[Task item]: In the passage below about the Black Band, how large was the existing contingent of Landsknechts in French service that the Black Guard joined in Italy?

This Black Guard took part in the campaign in East Frisia in 1514 and devastated large parts of it in the process. When the participation of George of Saxony in the Saxon Feud ended in 1515 at the mediation of Charles II, Duke of Guelders and Francis I of France, Charles of Guelders hired them and led them in support of Francis to Italy, where they entered French service.

There they joined an existing contingent of 12,000 Landsknechts in French service, drafted for a planned invasion of England under the Yorkist pretender Richard de la Pole that was aborted after the Anglo-French peace treaty of St Germain-en-Laye in 1514. Many of these Landsknechts were originally sent "on loan" to the French by Maximilian between 1512 and 1513 for service in Italy, notably at Brescia and Ravenna, and had defied his recall to Imperial service. Some of the members of the Black Band also chose not to enter French service and heed that recall.

The distinction between the two contingents soon was lost, and most sources call the whole French Landsknecht contingent the "Black Band" or "Black Legion" by the time of the Battle of Marignano.

[Information supplied]:

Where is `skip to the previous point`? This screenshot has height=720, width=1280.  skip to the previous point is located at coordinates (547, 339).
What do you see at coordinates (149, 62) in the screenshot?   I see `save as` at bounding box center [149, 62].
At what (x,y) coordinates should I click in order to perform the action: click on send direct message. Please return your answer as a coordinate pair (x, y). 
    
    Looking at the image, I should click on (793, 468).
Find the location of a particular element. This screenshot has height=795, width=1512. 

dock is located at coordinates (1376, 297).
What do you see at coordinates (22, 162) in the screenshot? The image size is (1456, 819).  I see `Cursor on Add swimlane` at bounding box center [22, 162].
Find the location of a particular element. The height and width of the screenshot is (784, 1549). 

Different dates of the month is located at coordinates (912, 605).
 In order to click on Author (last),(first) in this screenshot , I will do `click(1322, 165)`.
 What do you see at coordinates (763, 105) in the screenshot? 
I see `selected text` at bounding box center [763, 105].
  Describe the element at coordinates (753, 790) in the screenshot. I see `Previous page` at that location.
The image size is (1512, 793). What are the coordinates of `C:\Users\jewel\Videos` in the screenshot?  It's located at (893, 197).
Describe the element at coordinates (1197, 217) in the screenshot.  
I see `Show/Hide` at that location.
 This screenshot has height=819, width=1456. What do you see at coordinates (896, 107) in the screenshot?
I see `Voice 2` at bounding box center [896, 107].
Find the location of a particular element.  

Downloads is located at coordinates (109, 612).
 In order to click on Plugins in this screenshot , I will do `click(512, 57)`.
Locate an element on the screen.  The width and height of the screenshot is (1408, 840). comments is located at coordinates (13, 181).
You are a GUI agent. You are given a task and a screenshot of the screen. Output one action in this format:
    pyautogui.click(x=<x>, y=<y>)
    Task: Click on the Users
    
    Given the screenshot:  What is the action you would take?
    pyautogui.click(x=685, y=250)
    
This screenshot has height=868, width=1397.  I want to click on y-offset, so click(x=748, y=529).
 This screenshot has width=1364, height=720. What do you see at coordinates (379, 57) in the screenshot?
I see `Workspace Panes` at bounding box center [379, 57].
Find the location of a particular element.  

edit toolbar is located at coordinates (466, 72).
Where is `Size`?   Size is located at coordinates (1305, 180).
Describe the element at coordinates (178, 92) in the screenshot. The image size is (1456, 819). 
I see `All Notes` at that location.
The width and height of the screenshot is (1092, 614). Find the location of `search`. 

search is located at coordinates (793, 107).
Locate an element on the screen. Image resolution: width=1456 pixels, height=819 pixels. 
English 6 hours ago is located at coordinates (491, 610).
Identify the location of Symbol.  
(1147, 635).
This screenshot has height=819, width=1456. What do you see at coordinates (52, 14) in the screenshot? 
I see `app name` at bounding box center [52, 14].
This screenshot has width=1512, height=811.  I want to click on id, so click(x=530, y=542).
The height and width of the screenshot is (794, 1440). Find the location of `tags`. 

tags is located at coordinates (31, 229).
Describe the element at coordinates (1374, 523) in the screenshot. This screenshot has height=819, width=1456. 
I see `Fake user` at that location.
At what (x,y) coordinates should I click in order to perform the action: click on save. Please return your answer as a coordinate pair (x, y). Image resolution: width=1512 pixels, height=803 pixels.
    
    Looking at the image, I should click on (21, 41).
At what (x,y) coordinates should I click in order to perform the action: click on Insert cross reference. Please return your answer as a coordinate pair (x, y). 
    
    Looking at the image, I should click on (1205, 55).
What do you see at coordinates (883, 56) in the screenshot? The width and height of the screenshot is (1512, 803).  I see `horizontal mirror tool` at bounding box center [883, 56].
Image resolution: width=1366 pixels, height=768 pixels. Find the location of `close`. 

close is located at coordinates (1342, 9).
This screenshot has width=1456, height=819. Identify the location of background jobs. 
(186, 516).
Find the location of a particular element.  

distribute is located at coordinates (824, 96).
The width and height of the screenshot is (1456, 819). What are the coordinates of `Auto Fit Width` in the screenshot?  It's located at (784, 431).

[Answer to the exercise]: 12,000 Landsknechts